Before arriving in Ugurp, we stopped just outside the town called Gülsehir to look at some cave monasteries. We arrived at Ugurp in the evening. It seemed a very touristic city, everybody was talking english and there was no doubt we were in the middle of Cappadocia. That night we listened to two Turkish musicians playing saz and guitar in a restaurant. We didn't record them, but we had a nice conversation with Necati Duru, the guitarist.
On the day of my birthday (23/10) we woke up in what was the most beautifull place we parked our van until now. We had a wonderfull panoramic view over part of the Cappadocia region. So what is this Cappadocia ? I think pictures can say more then words.......
Millions of years ago, lava from the volcanoes covered the region. After the lava cooled down, men arrived in the region. They date this arrival at 10.000 years ago. History, nature and mankind created many important wonders in this region:
- unique landscape with rock formations and valleys
- rock-hewn churches decorated with frescoes dates from the 6th - 12th century
- underground settlements
This region has been occupied by different powerfull kingdoms and also the dominant religion beliefs changed.
We went to visit the town called Uçhisar, which had a wonderfull citadell and houses digged in the rock. There were also houses built, but thought very well for the preservation of the environment. Olivier invited me in this wonderfull pension, called Kilim Pension. We had this nice room with the view over one of the valleys.
The owner of the pension, Mehmet, suggested us to go to this wedding celebration the day after to listen to a orchestra and maybe record music. So that Saturday we went together with two other friends of Mehmet to a wedding celebration in Urgup. We were flabbergasted. It seemed more like a big show then a party. There was this big automatic machine in the middle of the room with a camera haning on it. Every single corner of the room could be recorded with this device. We sat at a table with a friend of the bride who gave us the insights. This was considered a medium sized wedding in Turkey. You have to count at least 25.000 euros to have your wedding celebration. We thought that most of the money was going in all these gadgets (camera's and picture). There was a band playing life music and especially the singer had a nice voice, but the acoustics in the room were so bad, that our recording are worthless. We still tried to provide you a quick impression of the wedding celebration, by posting a video on our blog earlier. On all the tables there were softdrinks, juices or water. For people who wanted acohol, there was another party going on outside of the premises. The bride and groom sit on a stage looking and from time to time they go dancing.

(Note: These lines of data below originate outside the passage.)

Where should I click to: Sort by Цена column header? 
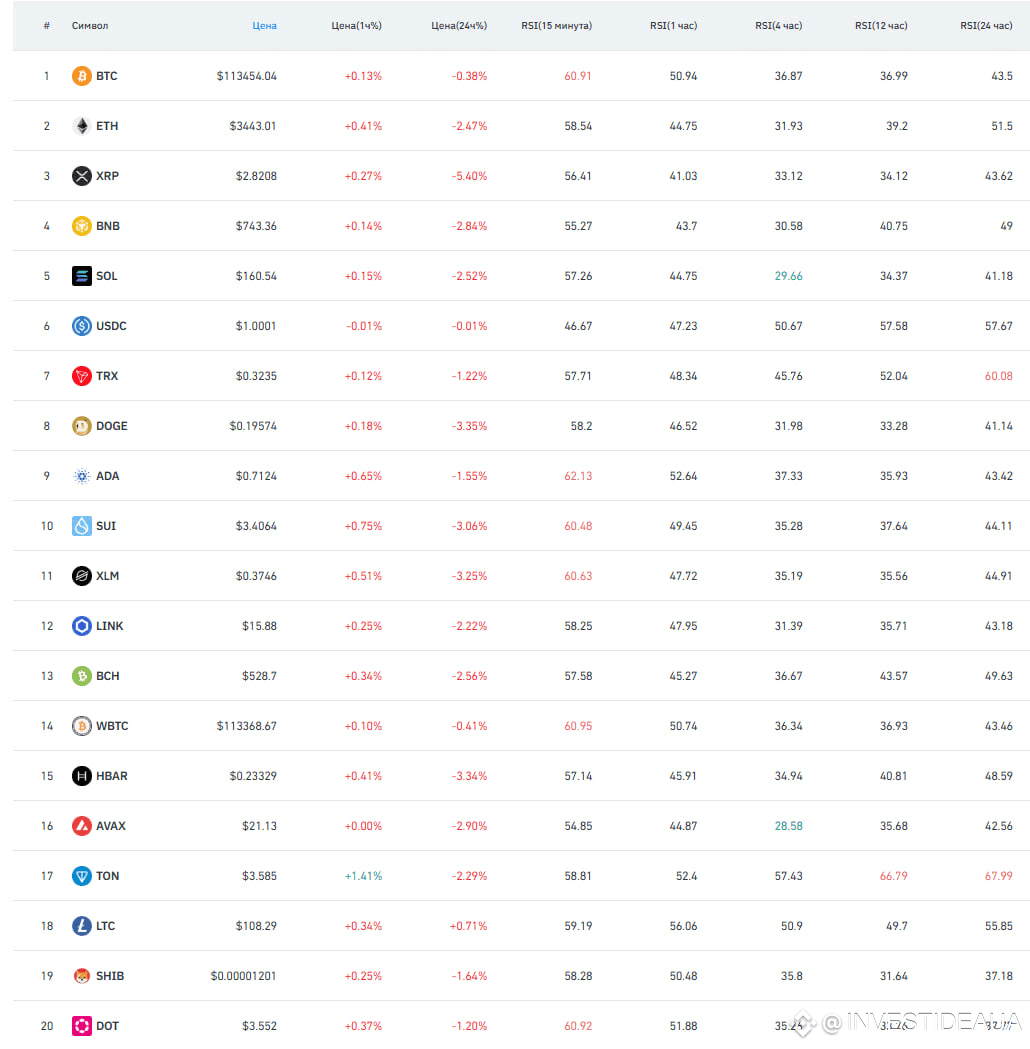pos(264,25)
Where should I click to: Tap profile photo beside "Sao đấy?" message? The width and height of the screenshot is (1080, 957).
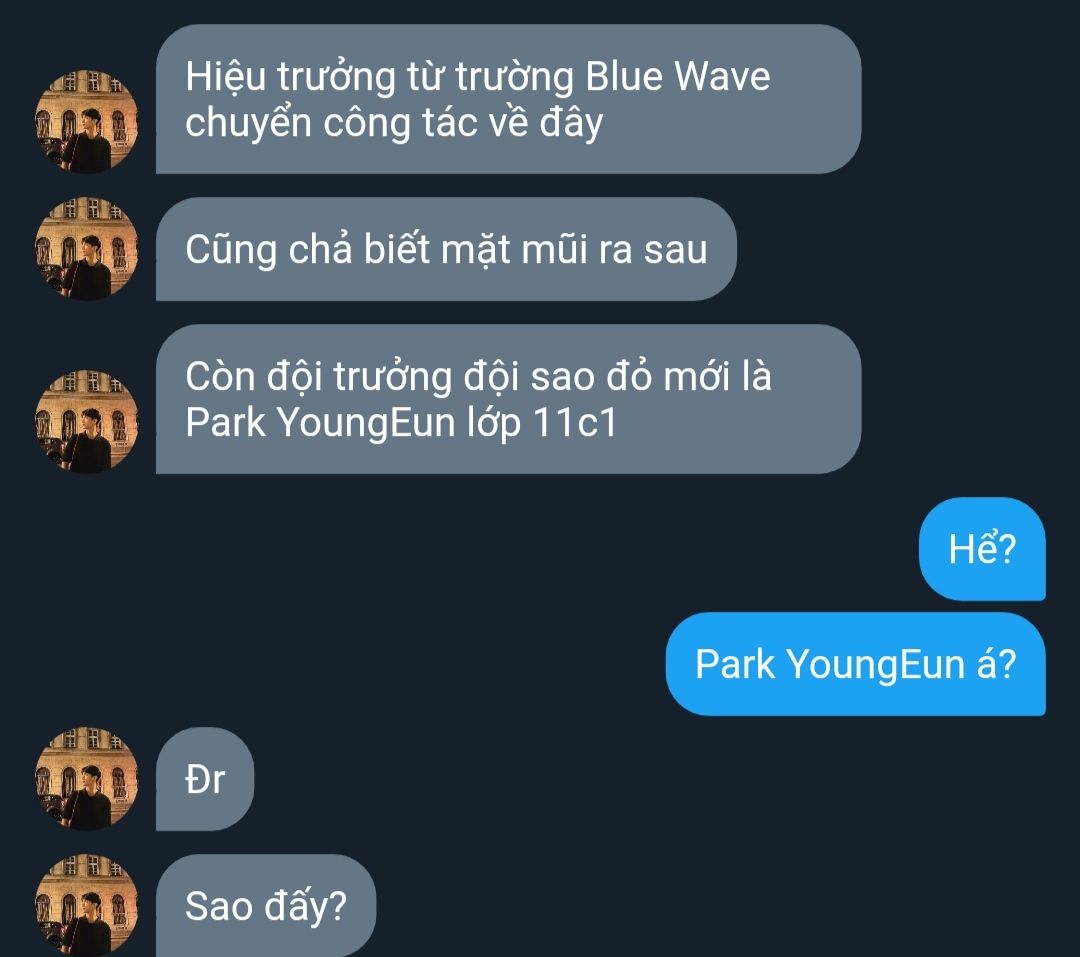click(x=86, y=905)
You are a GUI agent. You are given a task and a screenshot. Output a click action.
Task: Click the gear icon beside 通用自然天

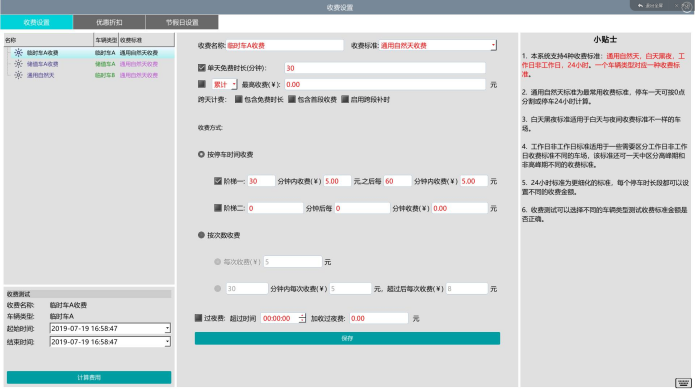(x=18, y=75)
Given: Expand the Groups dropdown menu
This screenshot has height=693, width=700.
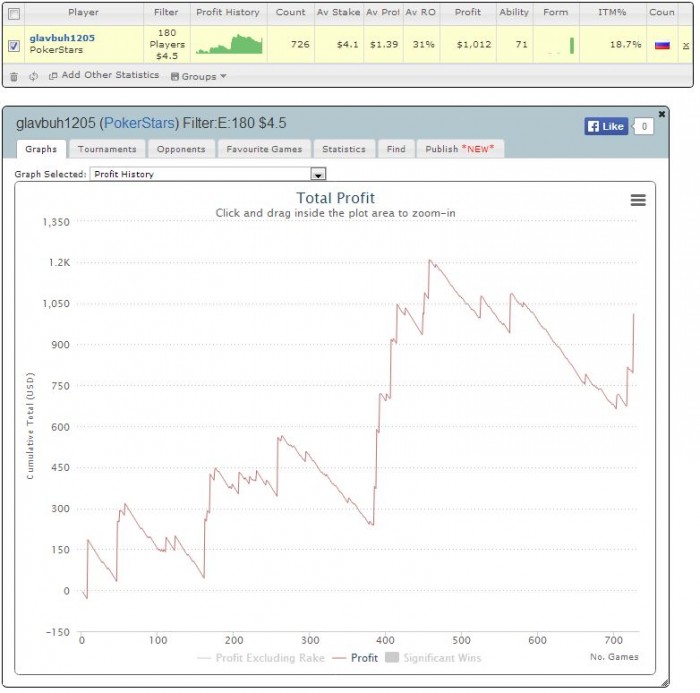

Olivier and I were invited by the maid of honour to join the guests dancing with the bride and groom.
At a certain moment, the couple stands in the middle of the room to receive the gifts from their guests, which is either golden coins or money. Around midnight the party was over. We were somewhat disappointed with the recording result, but you can't alwyas win. In any case this wedding celebration was so different of what we have seen before, that we continued talking about it for a while.
That night we started our journey heading to the west. With the feeling that we deffinately need to come back another time in this region of Cappadocia. To have the different walks, enjoy the wonderfull scenery and discover more (for exemple the underground settlements).